Input records:

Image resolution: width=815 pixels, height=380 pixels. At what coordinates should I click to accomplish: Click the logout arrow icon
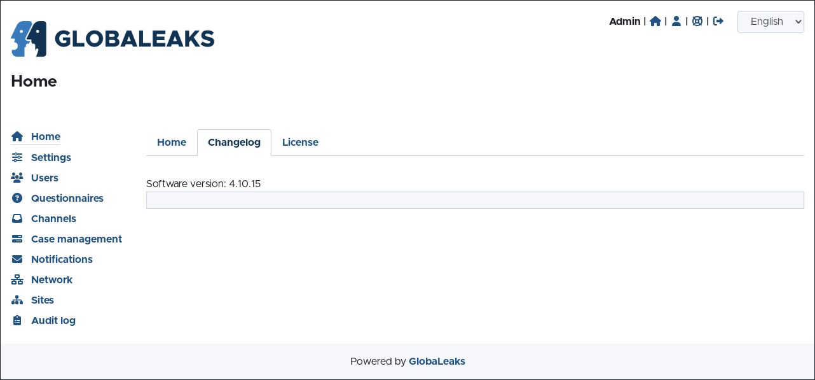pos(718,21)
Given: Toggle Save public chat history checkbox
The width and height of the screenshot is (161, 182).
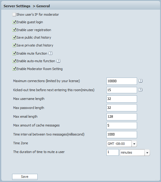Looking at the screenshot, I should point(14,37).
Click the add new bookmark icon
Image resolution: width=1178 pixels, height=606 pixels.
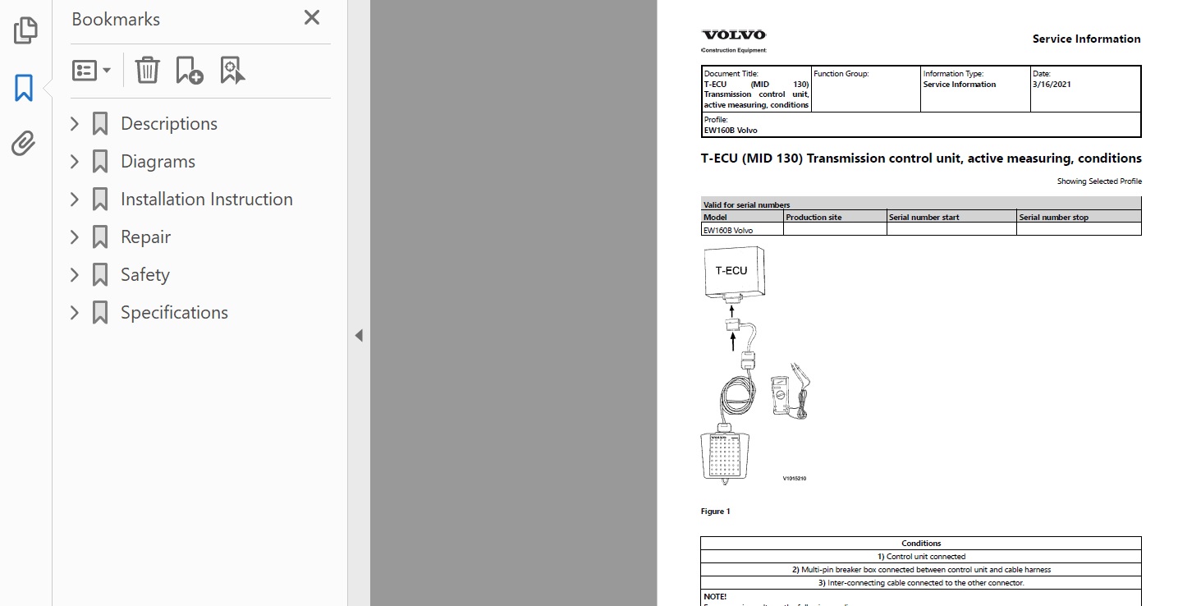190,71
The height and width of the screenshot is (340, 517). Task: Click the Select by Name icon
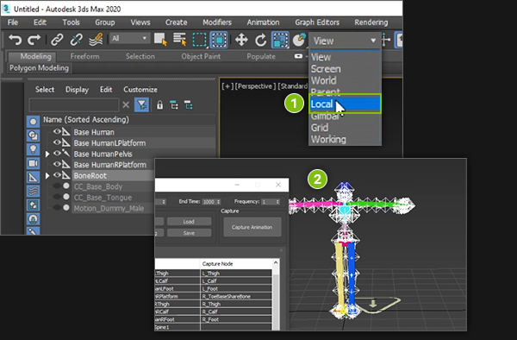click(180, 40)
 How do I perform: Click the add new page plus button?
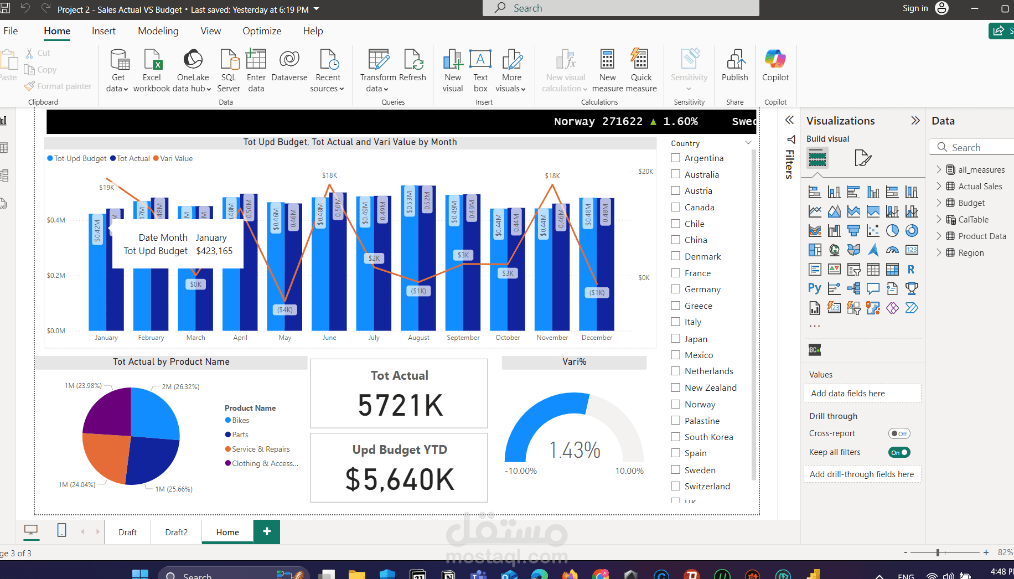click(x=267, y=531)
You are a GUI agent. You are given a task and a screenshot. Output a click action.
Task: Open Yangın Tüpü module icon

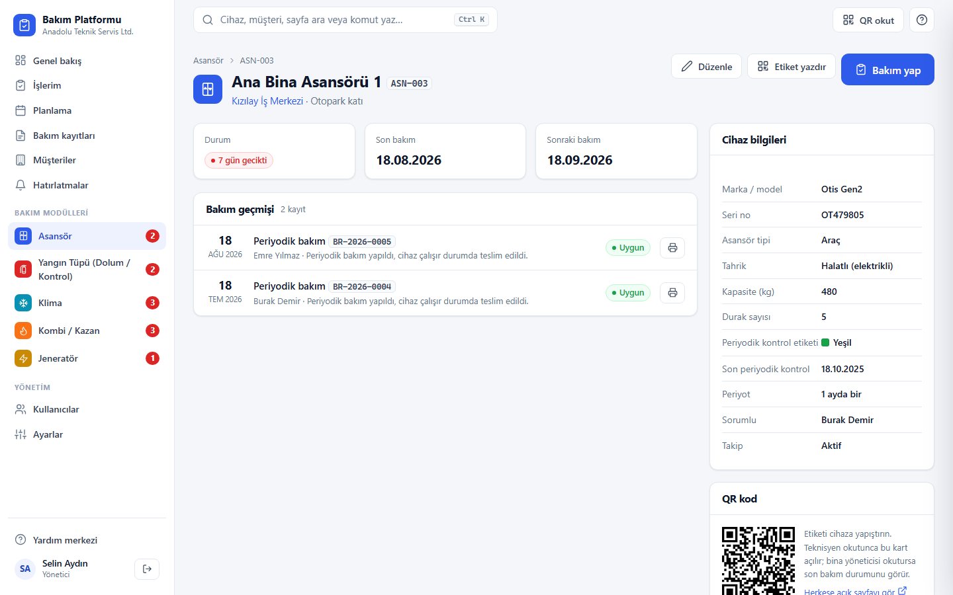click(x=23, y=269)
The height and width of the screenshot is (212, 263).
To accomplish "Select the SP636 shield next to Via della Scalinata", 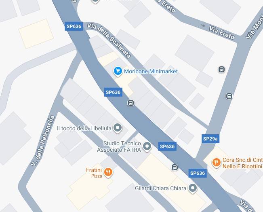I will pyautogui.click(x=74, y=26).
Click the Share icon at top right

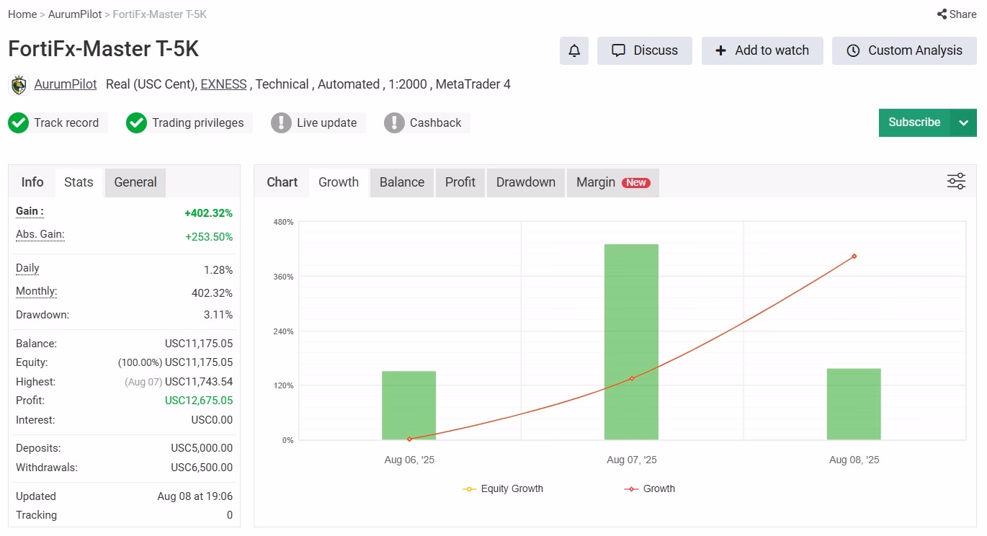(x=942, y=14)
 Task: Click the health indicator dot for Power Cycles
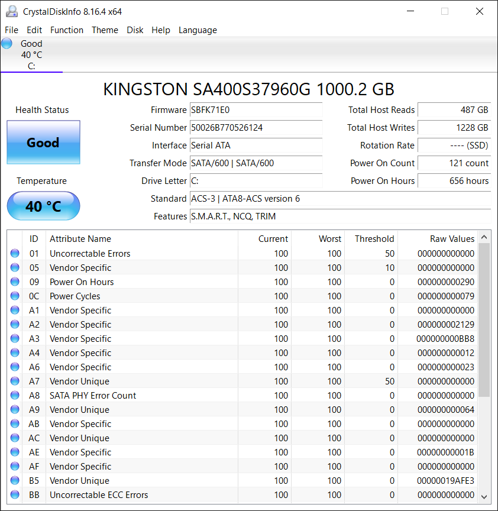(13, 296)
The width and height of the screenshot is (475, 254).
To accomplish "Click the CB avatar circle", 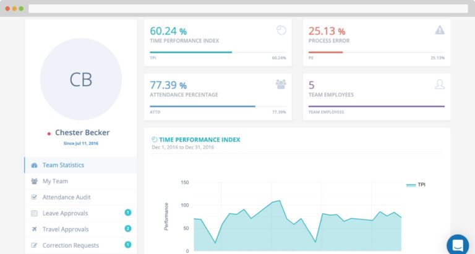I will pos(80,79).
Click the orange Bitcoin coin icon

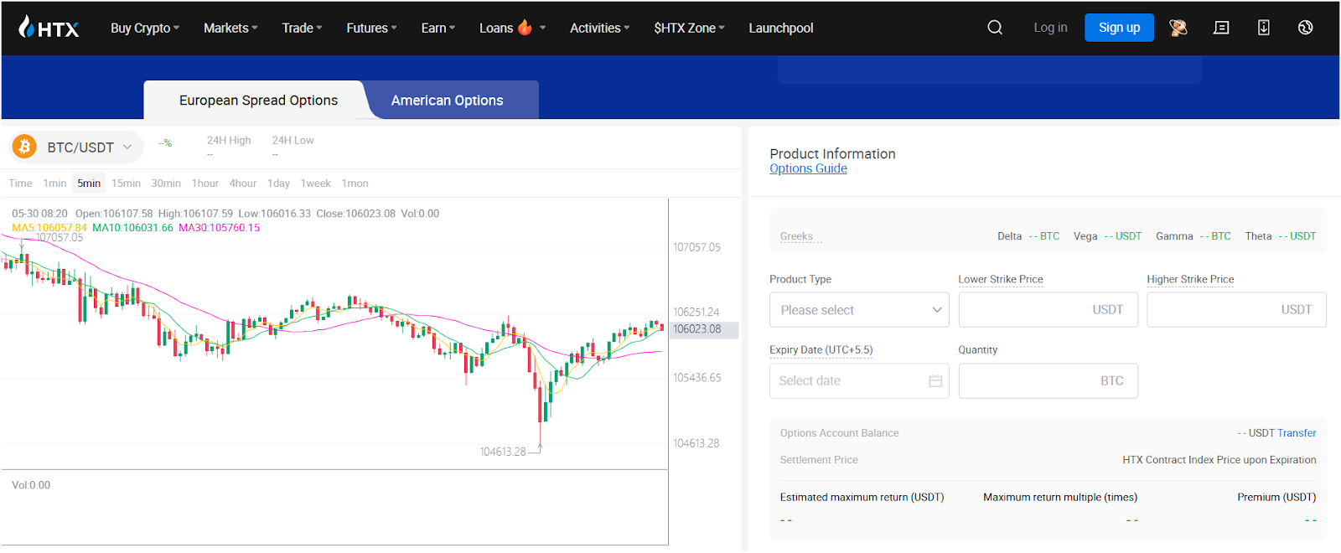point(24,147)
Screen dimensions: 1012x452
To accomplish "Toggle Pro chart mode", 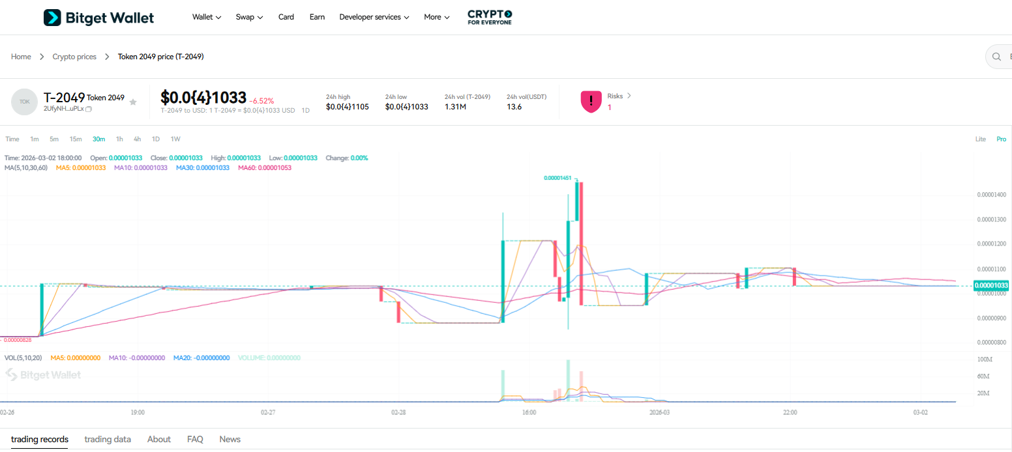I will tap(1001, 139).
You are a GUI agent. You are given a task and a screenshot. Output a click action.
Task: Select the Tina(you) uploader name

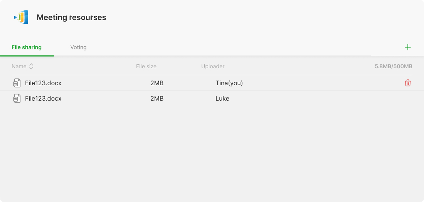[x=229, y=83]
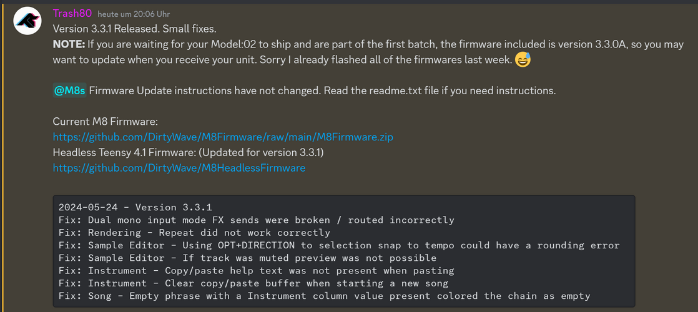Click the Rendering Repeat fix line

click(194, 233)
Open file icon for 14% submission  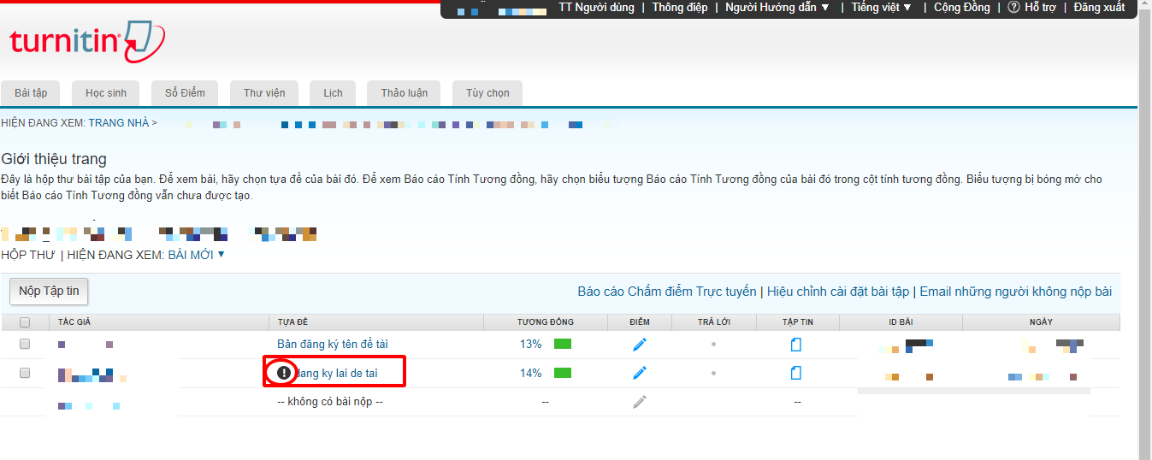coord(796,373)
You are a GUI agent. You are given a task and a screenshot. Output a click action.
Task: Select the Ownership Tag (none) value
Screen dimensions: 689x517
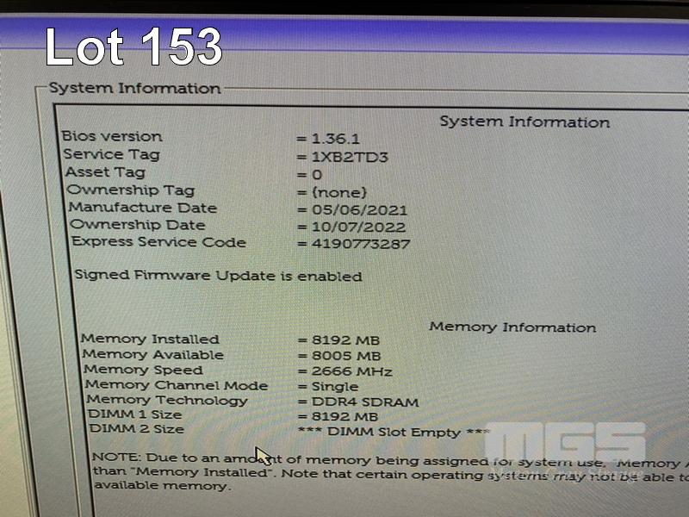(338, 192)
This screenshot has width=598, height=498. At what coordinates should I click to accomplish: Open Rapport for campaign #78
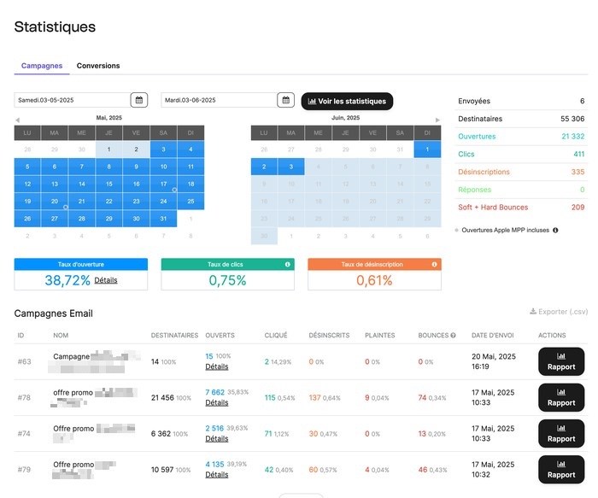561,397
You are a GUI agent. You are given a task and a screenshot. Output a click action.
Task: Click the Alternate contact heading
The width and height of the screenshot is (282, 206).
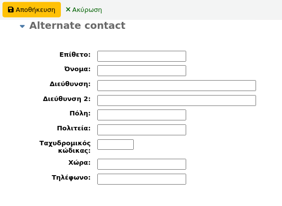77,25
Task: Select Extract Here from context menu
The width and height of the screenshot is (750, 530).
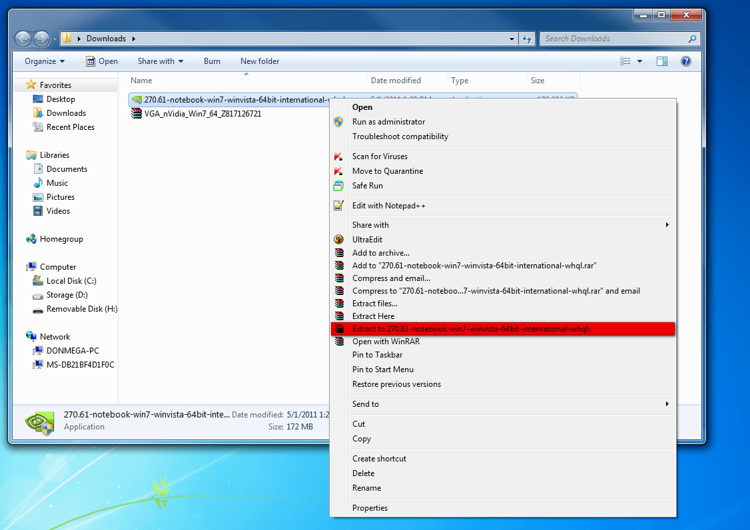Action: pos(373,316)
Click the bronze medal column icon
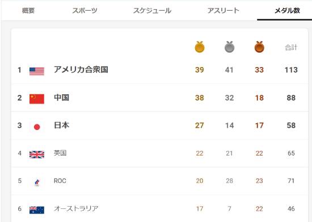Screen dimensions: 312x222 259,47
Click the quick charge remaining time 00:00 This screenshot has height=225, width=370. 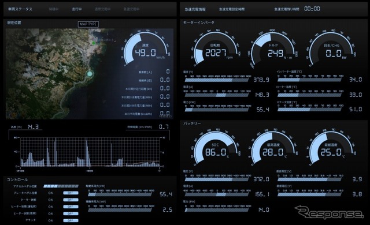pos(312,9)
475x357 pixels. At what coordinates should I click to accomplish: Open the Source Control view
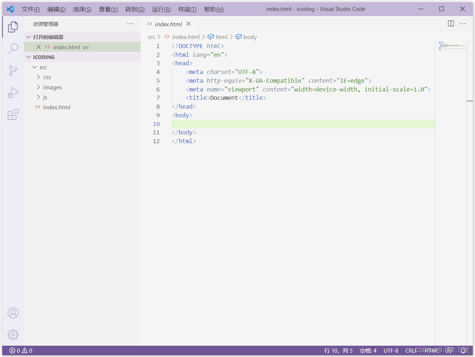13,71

Directions:
The response is to contain exactly the lines from the beginning of the data through the line containing "Given: Toggle Save", both ends included, and nothing else; omit the pictures.

Expected output:
Image resolution: width=815 pixels, height=380 pixels. At what coordinates should I click to accomplish: Click the logout arrow icon
pos(718,21)
Given: Toggle Save public chat history checkbox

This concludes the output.